Russia loomed large this year as European Collections were involved in one of the Library’s major exhibitions, ‘Russian Revolution – Hope, Tragedy, Myths’, marking the centenary of the Revolution. Many blog posts in the year picked up on the exhibition’s themes, focused on particular exhibits, or mentioned items that sadly didn’t make the final exhibition shortlist. You can find all of them here.
The Revolution wasn’t the only anniversary we commemorated with an exhibition this year. In February we put on a display of manuscripts from the Stefan Zweig Collection in the Library’s Treasures Gallery to mark both the 75th anniversary of Zweig’s death and the publication of the catalogue of the literary and historical manuscripts in the BL Zweig collection. The exhibition was complemented by a study day and a wonderful evening of readings and music from the collection and from Zweig’s own works.
The current Treasures Gallery display marks the 500th anniversary of the Protestant Reformation and can be seen until 4 February 2018. And next year items from our collections will feature in a display marking the bicentenary of Karl Marx’s birth.
Even when we weren’t directly involved with the Library’s exhibitions we complemented them with blog posts. During a display commemorating the bicentenary of Jane Austen’s death we published posts on early French and German translations of her work. We also took a look at French material in the Evanion Collection to coincide with an exhibition about Victorian popular entertainment. And we have been on the trail of magical swords and other magical artefacts to coincide with the ongoing Harry Potter exhibition.

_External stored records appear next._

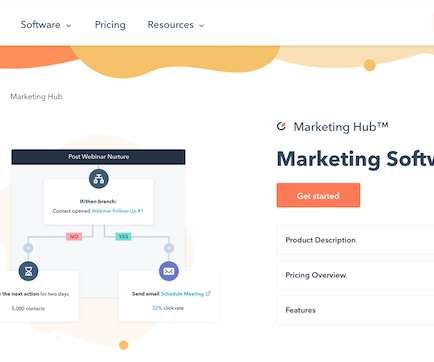Expand the Software dropdown chevron
This screenshot has height=362, width=434.
tap(69, 25)
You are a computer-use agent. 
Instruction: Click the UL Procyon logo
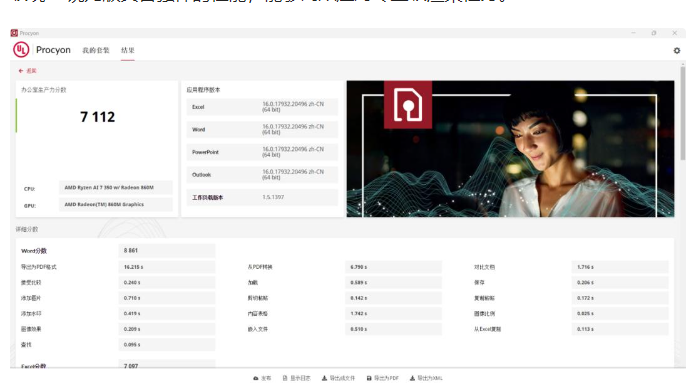point(21,50)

Of course we marked plenty of other anniversaries on the blog: the Chatham Raid of June 1667 and the 500th anniversary of printing in Belarus to name just two. There were also anniversaries of births and deaths, some of fairly familiar figures such as the writer Mme de Stäel, or the creator of Esperanto L.L. Zamenhof, but others perhaps less well known outside their own countries such as Greek poet Takis Sinopolous.
One of the themes our department is interested in exploring and promoting is translation. Blog posts on this topic covered everything from the first Basque New Testament to Orwell’s Animal Farm. We have also been excited this year to welcome the British Library’s first ever Translator in Residence, Jen Calleja.
We also contributed to a series of posts on various British Library blogs marking Banned Books week, with posts on censored writers in 16th-century Spain and 20th-century Russia.
But not all our posts mark anniversaries or complement BL exhibitions and themes. We’ve also told more general stories about our collections, such as this tale of a lost and found incunable or an overview of our Romanian collections.
Finally, with New Year’s Eve festivities approaching, we leave you with a recent post about Esperanto literary anthologies. If you learn the translation at the end, you can amaze your friends by singing ‘Auld Lang Syne’ in Esperanto at midnight!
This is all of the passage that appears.